KTIV
- Sioux City, Iowa; United States;
- Channels: Digital: 14 (UHF); Virtual: 4;
- Branding: KTIV 4; News 4; Siouxland CW (4.2);

Programming
- Affiliations: 4.1: NBC; 4.2: CW+; for others, see § Subchannels;

Ownership
- Owner: Gray Media; (Gray Television Licensee, LLC);

History
- First air date: October 10, 1954
- Former channel numbers: Analog: 4 (VHF, 1954-2009); Digital: 41 (UHF, 2002–2018);
- Former affiliations: ABC (secondary, 1954–1967);
- Call sign meaning: Television IV (Roman numeral 4)

Technical information
- Licensing authority: FCC
- Facility ID: 66170
- ERP: 1,000 kW
- HAAT: 609.5 m (2,000 ft)
- Transmitter coordinates: 42°35′12″N 96°13′19″W﻿ / ﻿42.58667°N 96.22194°W
- Translator(s): K24JG-D Norfolk, NE

Links
- Public license information: Public file; LMS;
- Website: ktiv.com

= KTIV =

Television station in Sioux City, Iowa

KTIV (channel 4) is a television station in Sioux City, Iowa, United States, affiliated with NBC and The CW Plus. Owned by Gray Media, the station has studios on Signal Hill Drive in Sioux City, and its transmitter is located near Hinton, Iowa.

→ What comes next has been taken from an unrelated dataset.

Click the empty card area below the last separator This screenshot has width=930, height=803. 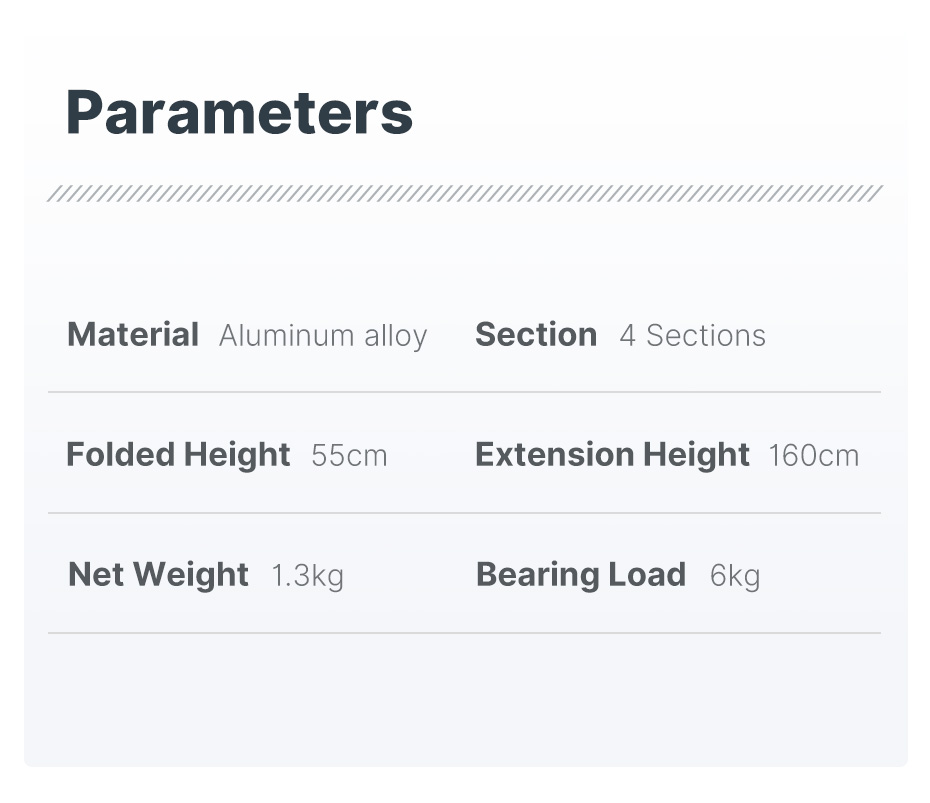465,700
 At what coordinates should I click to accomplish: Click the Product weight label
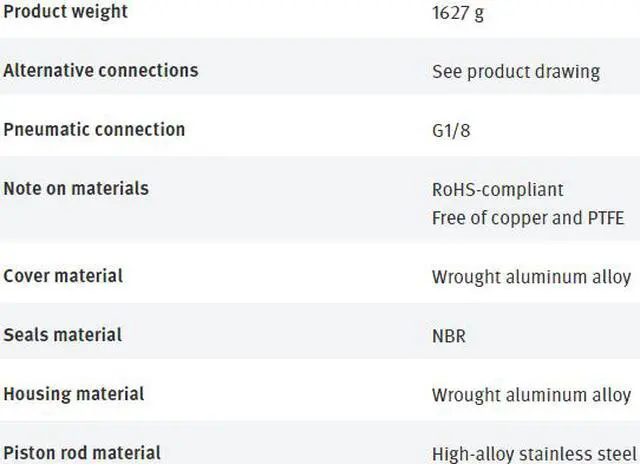65,12

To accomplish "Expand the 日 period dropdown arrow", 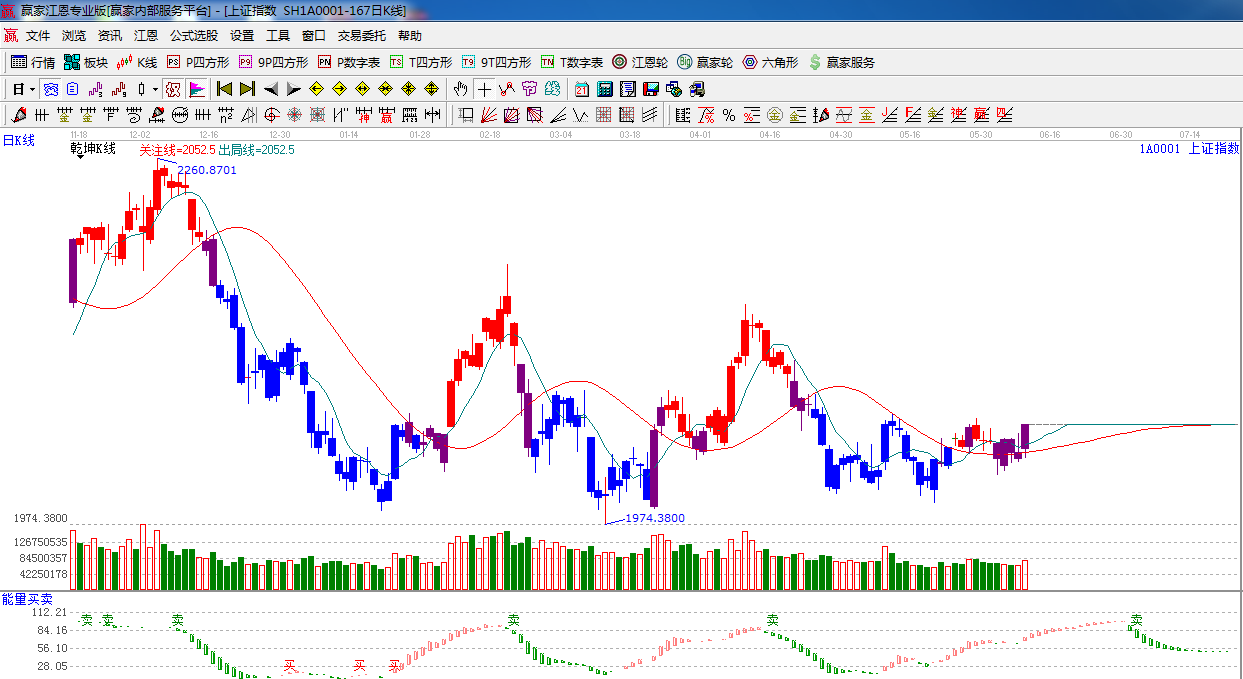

KTIV was the second television station to be built in Sioux City. It signed on in 1954 as a joint operation between Sioux City radio stations KCOM and KSCJ and was an NBC affiliate from the first day on air, though it also aired some programs from ABC until 1967. Tom Brokaw, later the anchor of the NBC Nightly News and a native of Yankton, South Dakota, got his start in television at the station in the early 1960s. KSCJ's owners, the Perkins Bros. Corp., became the full owners of the station in 1965, a year in which it built its present tower at Hinton as a joint venture with its primary competitor, KVTV (now KCAU-TV).

Black Hawk Broadcasting acquired KTIV in 1974 and opened the station's present studios on Signal Hill three years later. Under the ownership of American Family Broadcasting in the 1980s, KTIV improved its news department and pushed past a once-dominant KCAU-TV to become the highest-rated station in Sioux City, a position it has retained ever since. Quincy Newspapers Inc. acquired KTIV in 1989. Gray Television acquired Quincy in 2021.

==History==
===Early years===
The KCOM Broadcasting Company applied on February 27, 1952, for a new television station on channel 4 in Sioux City. The application was made in anticipation of the Federal Communications Commission (FCC) lifting in the near future a years-long freeze on television station grants. Soon after, another group also filed for channel 4: Perkins Bros. Inc., the owners of Sioux City radio station KSCJ and sister to the Sioux City Journal newspaper. In September 1952, the FCC ordered hearings to be held on the competing applicants for channel 4. However, no hearings were held, as the commission worked through a large backlog of competing TV applications. Instead, in December 1953, KCOM and KSCJ combined their applications; the KCOM Broadcasting Company gave KSCJ an option to acquire half the company and agreed to sell off KCOM. The merger of the KCOM and KSCJ applications cleared the way for the FCC to grant a construction permit on January 20, 1954.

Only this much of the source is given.